WASHINGTON, D.C.: Two U.S. senators have introduced a bill, the Taiwan Policy Act of 2022, to increase U.S. support for Taiwan, including providing billions of dollars in security assistance and changes to an old law that will expand Washington's unofficial ties with Taipei.
Since the U.S. is already Taiwan's main supporter and arms supplier, the bill will likely increase friction between Beijing and Washington, which accuses China of ramping up military coercion against Taiwan.
According to its text, the bill threatens China with severe sanctions for any aggression against Taiwan, and would provide $4.5 billion in foreign military financing over the next four years, as well as designate Taiwan a "major non-NATO ally."

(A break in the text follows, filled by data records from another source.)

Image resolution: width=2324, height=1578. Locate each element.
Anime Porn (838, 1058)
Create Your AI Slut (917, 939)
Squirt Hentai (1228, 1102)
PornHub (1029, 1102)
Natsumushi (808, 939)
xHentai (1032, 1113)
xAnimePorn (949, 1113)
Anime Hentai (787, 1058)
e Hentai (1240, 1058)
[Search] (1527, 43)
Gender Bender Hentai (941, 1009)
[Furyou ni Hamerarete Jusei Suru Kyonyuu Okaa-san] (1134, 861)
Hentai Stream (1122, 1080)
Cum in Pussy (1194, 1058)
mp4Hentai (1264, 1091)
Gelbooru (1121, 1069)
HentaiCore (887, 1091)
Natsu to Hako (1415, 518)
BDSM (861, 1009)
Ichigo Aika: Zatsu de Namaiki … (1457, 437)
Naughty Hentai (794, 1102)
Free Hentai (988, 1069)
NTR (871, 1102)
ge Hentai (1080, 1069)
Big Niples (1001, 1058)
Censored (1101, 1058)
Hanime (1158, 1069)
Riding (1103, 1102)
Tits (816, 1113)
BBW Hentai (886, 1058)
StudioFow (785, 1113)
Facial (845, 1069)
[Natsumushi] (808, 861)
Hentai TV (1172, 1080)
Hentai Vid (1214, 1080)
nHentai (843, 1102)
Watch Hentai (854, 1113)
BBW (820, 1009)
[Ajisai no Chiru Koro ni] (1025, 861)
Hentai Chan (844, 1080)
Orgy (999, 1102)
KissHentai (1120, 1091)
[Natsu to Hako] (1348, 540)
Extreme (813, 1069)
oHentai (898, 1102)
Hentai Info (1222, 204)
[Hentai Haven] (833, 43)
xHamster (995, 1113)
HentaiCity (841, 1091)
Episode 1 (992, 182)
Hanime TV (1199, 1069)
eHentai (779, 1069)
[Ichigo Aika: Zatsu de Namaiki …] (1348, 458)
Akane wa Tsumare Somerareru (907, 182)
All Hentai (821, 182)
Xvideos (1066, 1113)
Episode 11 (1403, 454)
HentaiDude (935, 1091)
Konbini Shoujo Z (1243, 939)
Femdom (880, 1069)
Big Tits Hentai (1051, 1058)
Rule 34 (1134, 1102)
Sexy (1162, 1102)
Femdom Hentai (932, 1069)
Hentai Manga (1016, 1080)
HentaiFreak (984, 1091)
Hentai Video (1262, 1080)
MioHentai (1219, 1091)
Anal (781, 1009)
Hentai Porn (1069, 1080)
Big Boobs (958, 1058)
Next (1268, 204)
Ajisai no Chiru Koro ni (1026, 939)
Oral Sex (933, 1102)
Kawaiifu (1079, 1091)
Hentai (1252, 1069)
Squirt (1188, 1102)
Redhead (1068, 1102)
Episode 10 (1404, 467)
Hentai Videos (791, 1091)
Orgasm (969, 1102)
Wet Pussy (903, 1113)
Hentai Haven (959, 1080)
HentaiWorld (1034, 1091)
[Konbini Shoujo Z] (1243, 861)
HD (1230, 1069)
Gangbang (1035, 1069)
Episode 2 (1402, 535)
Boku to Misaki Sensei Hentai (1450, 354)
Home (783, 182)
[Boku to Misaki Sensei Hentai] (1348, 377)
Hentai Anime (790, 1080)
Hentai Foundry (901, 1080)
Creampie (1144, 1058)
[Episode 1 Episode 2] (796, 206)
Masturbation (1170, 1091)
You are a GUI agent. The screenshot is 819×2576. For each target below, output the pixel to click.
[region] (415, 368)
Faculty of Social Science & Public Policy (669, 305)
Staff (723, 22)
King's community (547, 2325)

The bill's sponsors, Senate Foreign Relations Committee chairman Bob Menendez, a Democrat, and Republican Lindsey Graham, said it would be the most comprehensive restructuring of U.S. policy toward Taiwan since the Taiwan Relations Act of 1979.
In a statement, Menendez said, "Beijing continues to seek to coerce and isolate Taiwan, there should be no doubt or ambiguity about the depth and strength of our determination to stand with the people of Taiwan and their democracy."
The bill is a clear message to China that it should not make the same mistakes as Russia after its invasion of Ukraine, he added.
"The danger will only grow worse if we show weakness in the face of Chinese threats and aggression toward Taiwan," Graham said.
Both Washington and Beijing have strongly maintained their opposing views about Taiwan.
Responding to a question about the bill, Liu Pengyu, spokesman for China's embassy in Washington, said, "If the U.S. insists on taking actions that will harm China's interests, we are compelled to take resolute countermeasures."
A U.S. official has said some of the bill's elements made President Joe Biden's administration and the State Department concerned about antagonizing China.